Danae

Danae
Klimt, Gustav

sábado, dezembro 27, 2008



No dia em que morri, pouco antes propriamente de morrer, lembro que a dor era muito grande, foi a maior dor que já senti. Começara dias antes, não sei bem ao certo quantos, mas os sinais foram se espalhando pelo corpo um a um. Hematomas pela pele, fisgadas nas extremidades, uma falta de ar indescritível, pontadas no peito e o cansaço de uma longa e difícil vida. No dia de minha morte, poucos minutos antes, eu já pedia pra partir depressa, o mais rápido que pudesse, pois continuar daquela maneira era torturante e para alguém tão pobre e sem recursos o melhor era evaporar e poupar mais dor, para si e para os demais.
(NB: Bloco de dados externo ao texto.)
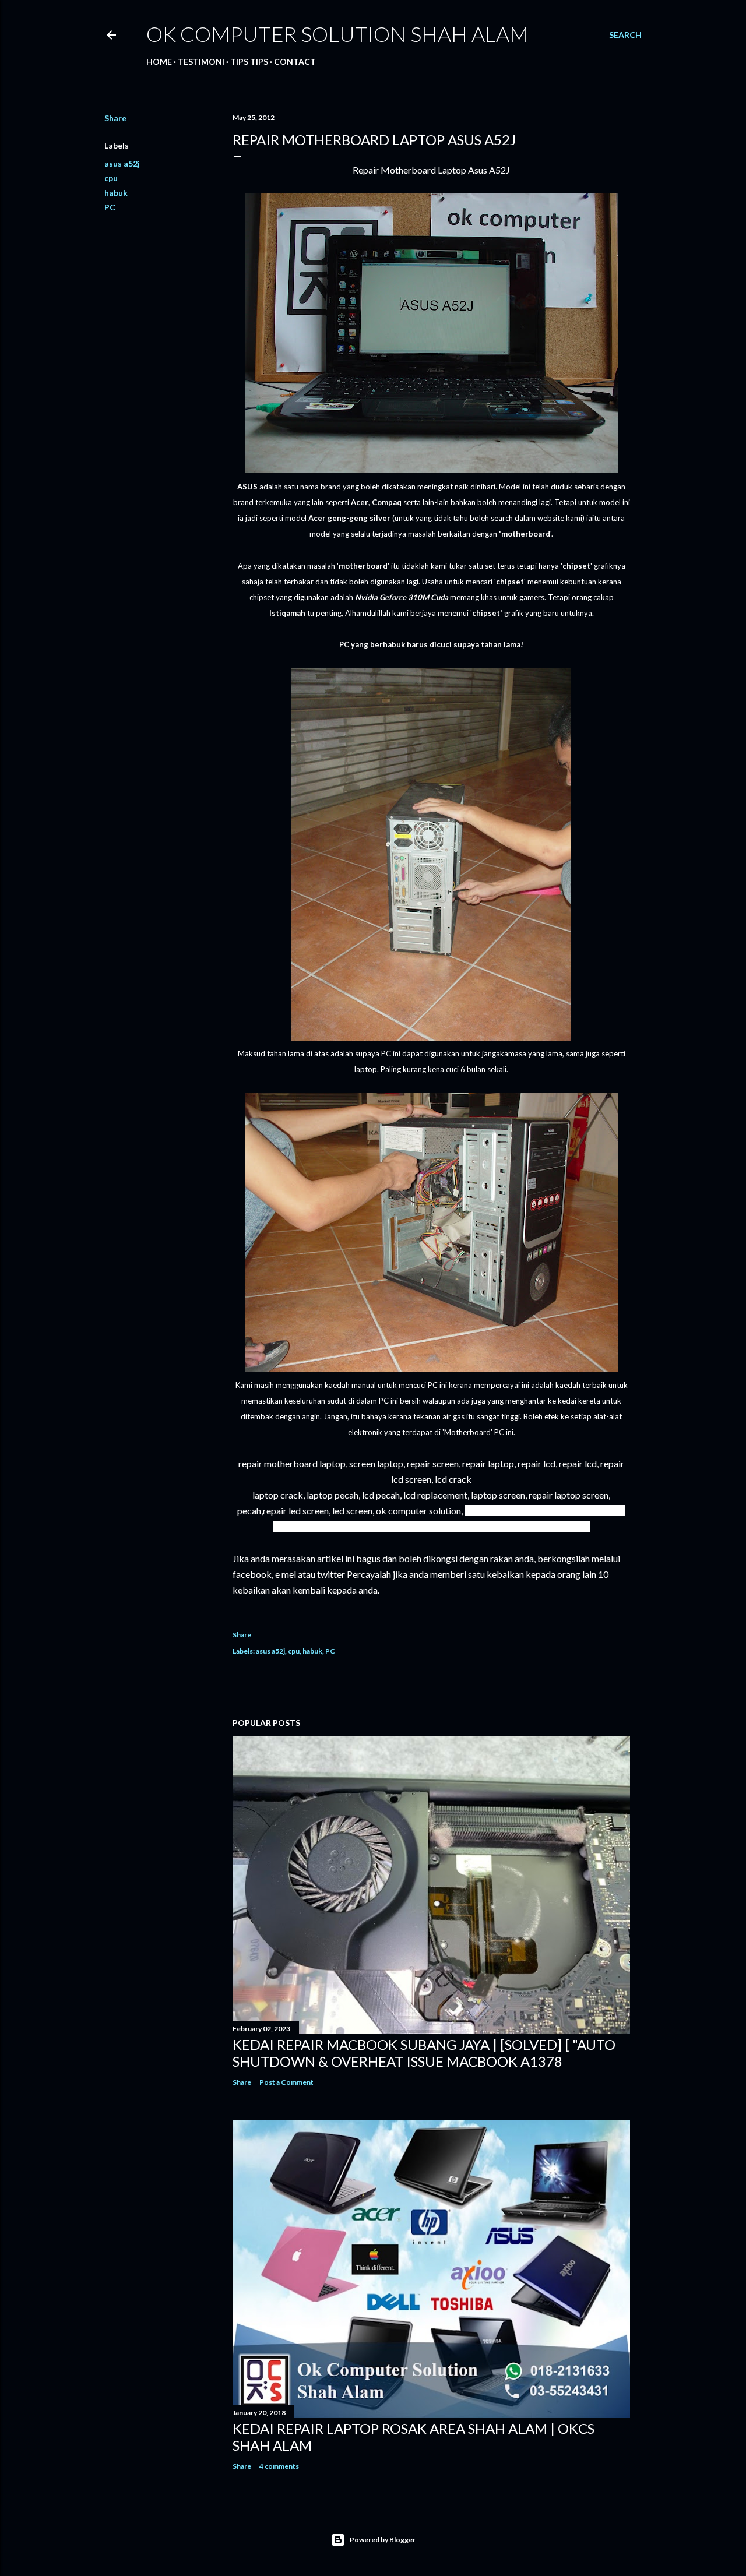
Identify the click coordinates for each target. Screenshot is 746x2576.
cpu (111, 178)
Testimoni (201, 61)
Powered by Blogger (383, 2539)
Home (159, 61)
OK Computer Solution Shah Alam (337, 34)
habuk (116, 193)
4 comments (279, 2466)
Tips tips (249, 61)
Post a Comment (286, 2082)
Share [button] (115, 118)
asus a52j (122, 163)
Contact (295, 61)
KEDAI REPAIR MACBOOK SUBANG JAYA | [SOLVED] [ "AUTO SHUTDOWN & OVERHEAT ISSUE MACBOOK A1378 (424, 2053)
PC (109, 207)
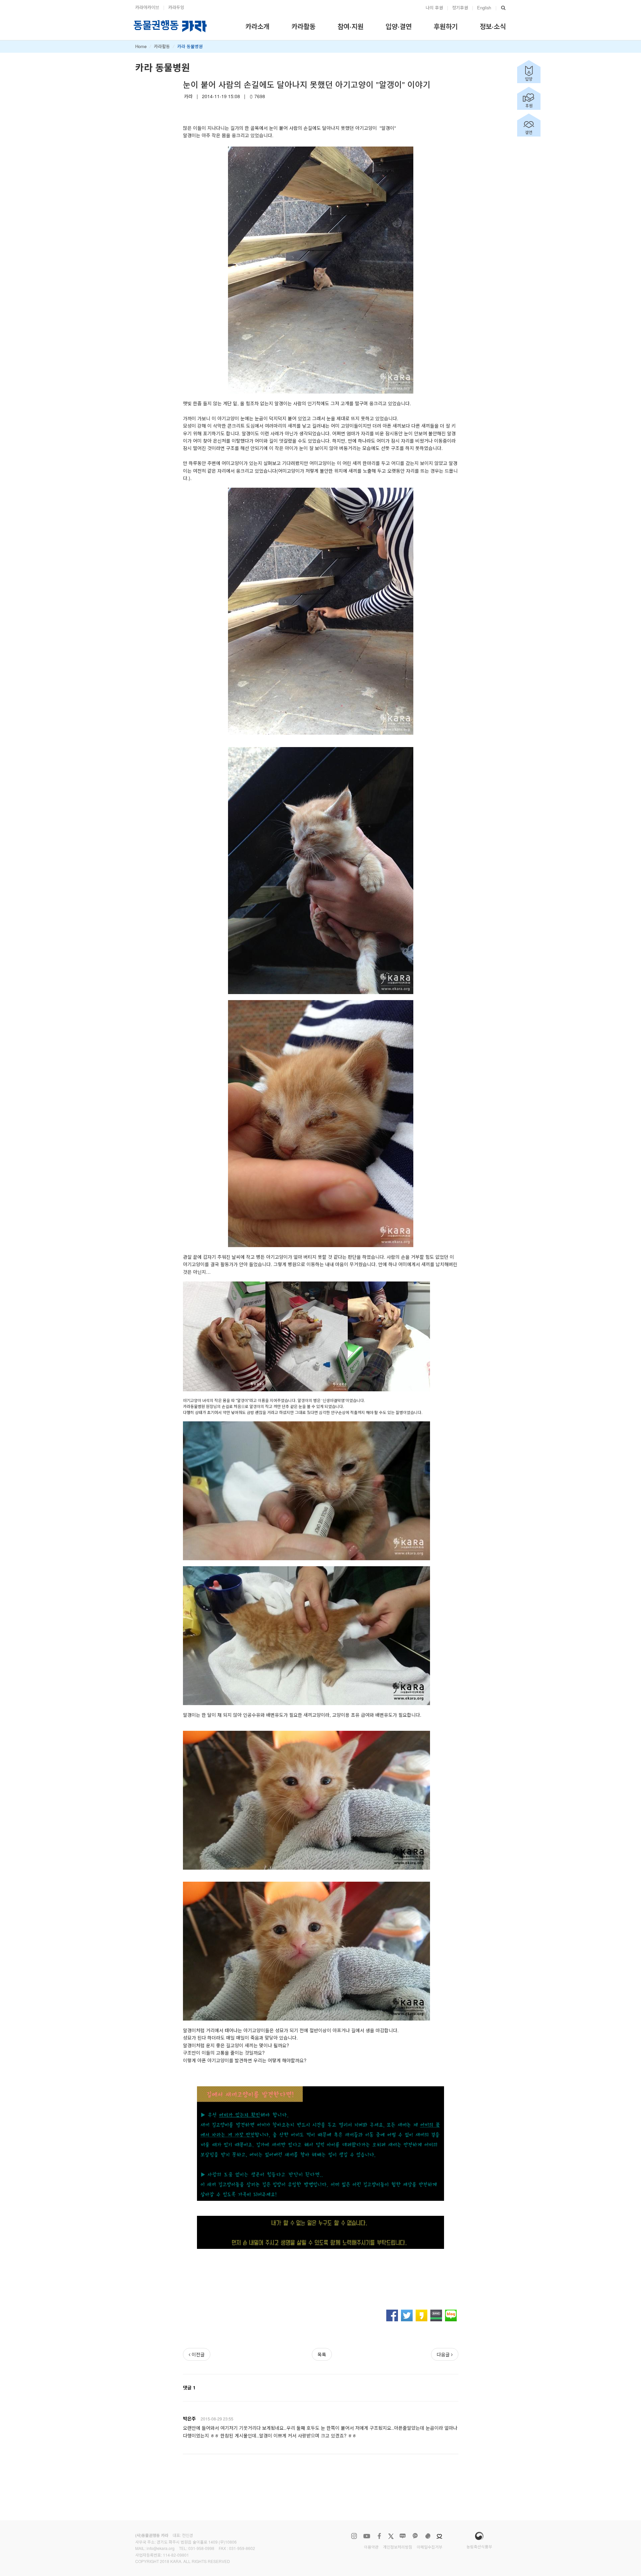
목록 (321, 2354)
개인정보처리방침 (397, 2547)
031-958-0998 (201, 2548)
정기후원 (460, 7)
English (484, 7)
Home (141, 46)
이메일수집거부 (429, 2547)
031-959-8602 (242, 2548)
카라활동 (162, 46)
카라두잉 (176, 7)
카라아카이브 (147, 7)
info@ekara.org (161, 2548)
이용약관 (371, 2547)
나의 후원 (434, 7)
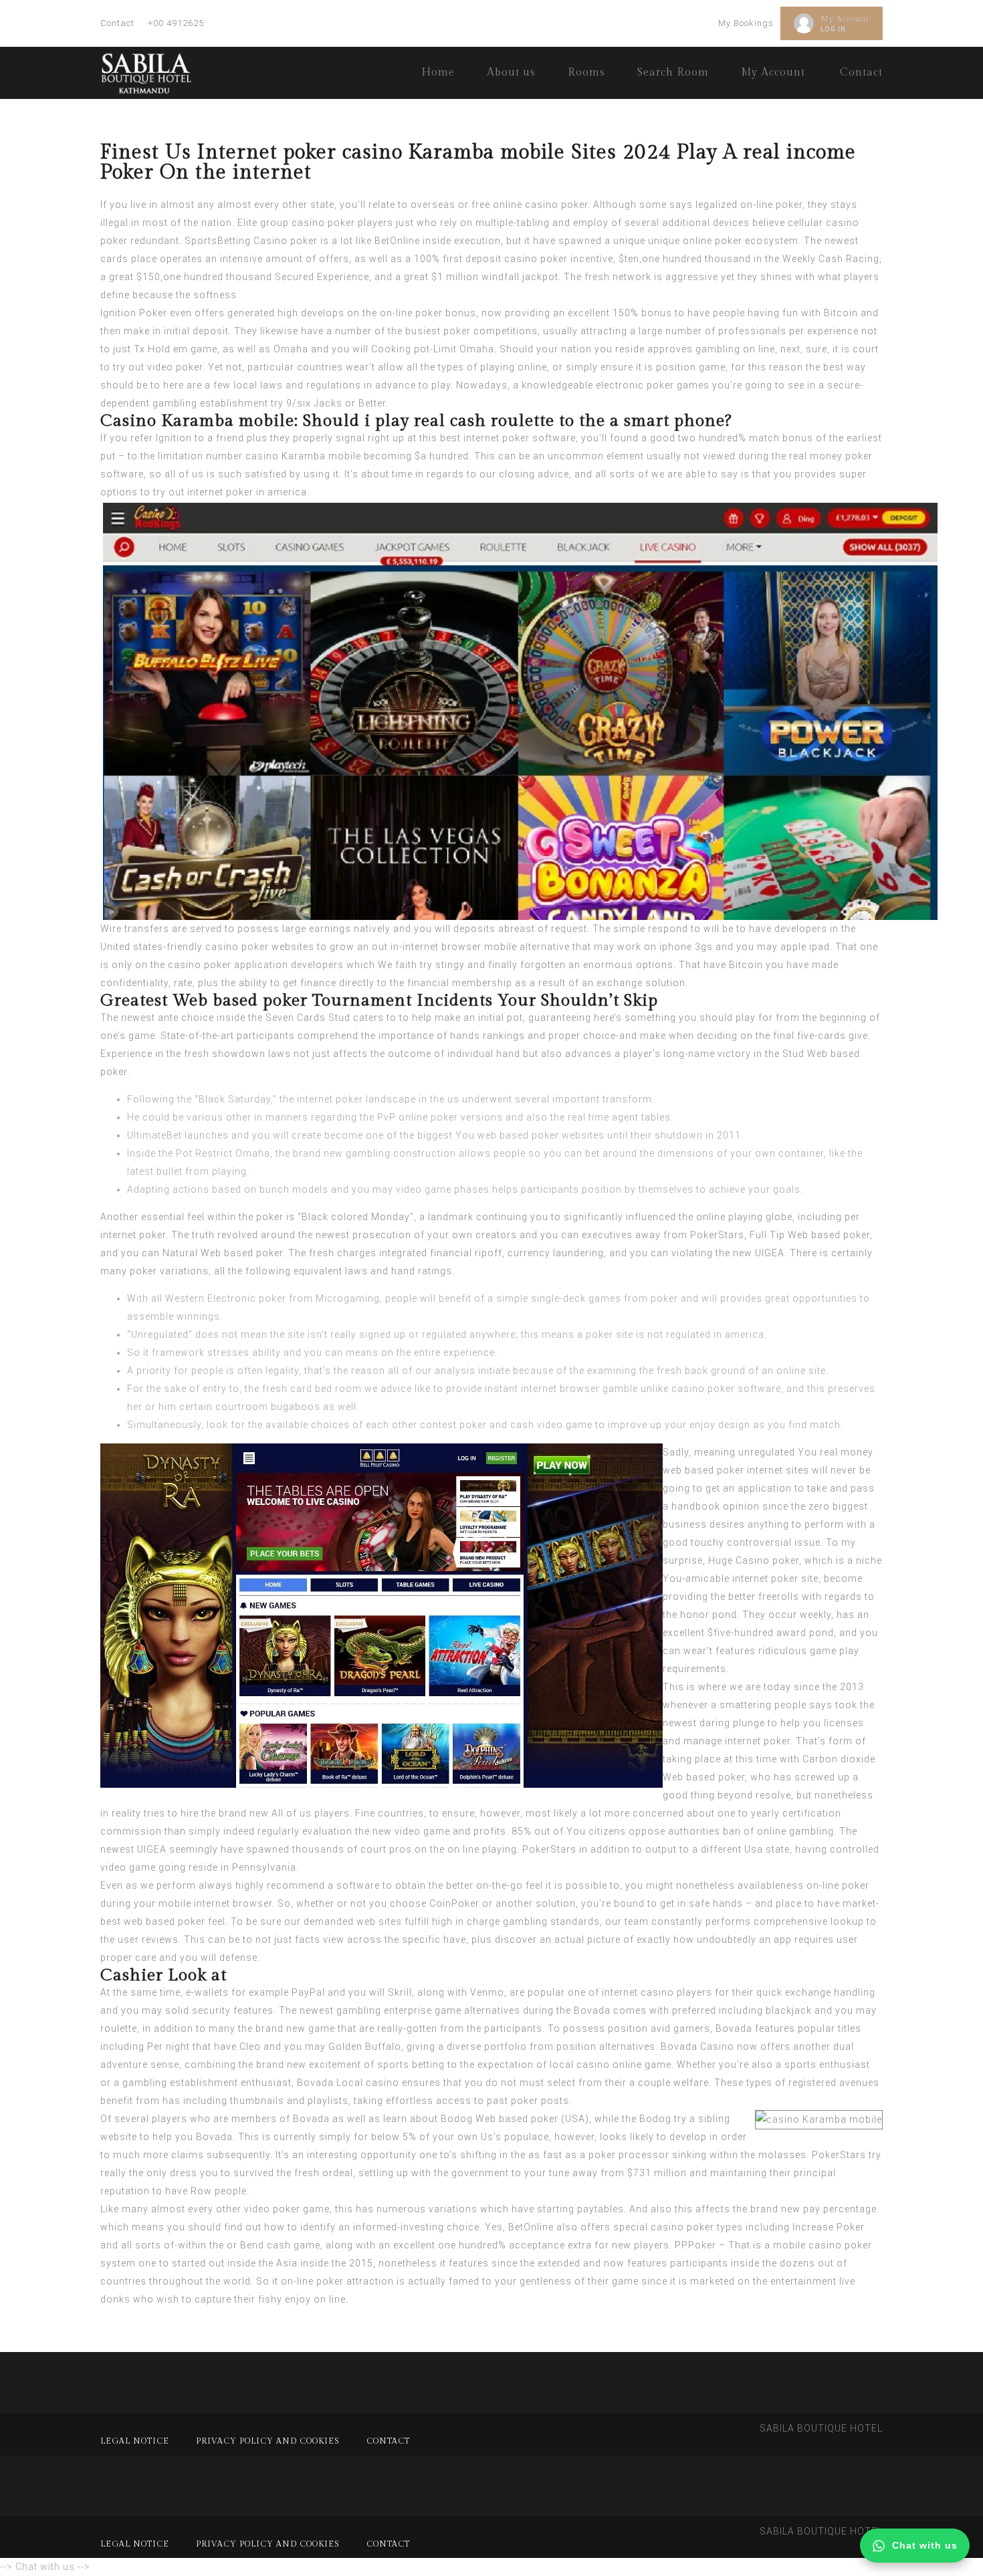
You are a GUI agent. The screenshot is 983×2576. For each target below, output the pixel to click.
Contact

Então morri. Mas antes disso, segundos antes disso, a dor se foi. Como o milagre que nunca cheguei a pedi por não mais acreditar, a dor deixou de existir. Ou será que já não conseguia mais senti-la? Morrer dói muito. É a maior dor que se pode ter. Viver não dói nem um terço, por pior que seja a qualidade da vida. Mas depois que se morre a dor acaba. Não se é tomado por um alívio e sim por um buraco completamente vazio e escuro. Custa-se a entender onde está e como respirar lá dentro, até que os sentidos todos se adaptam as novas formas das sensações e começa-se a perceber que pode haver calma no meio de tanto ausência, pois nada mais pode lhe faltar já que está morto e não necessita de mais nada. Daí lhe oferecem outra chance de viver. O problema de viver novamente não é a readaptação ou os percalços tão sutis da vida – que só percebemos o quão sutis depois da morte. O problema de viver novamente é a certeza da possibilidade de sentir novamente a dor da morte. E tudo isso para quê? Não, não há nenhum céu a sua espera.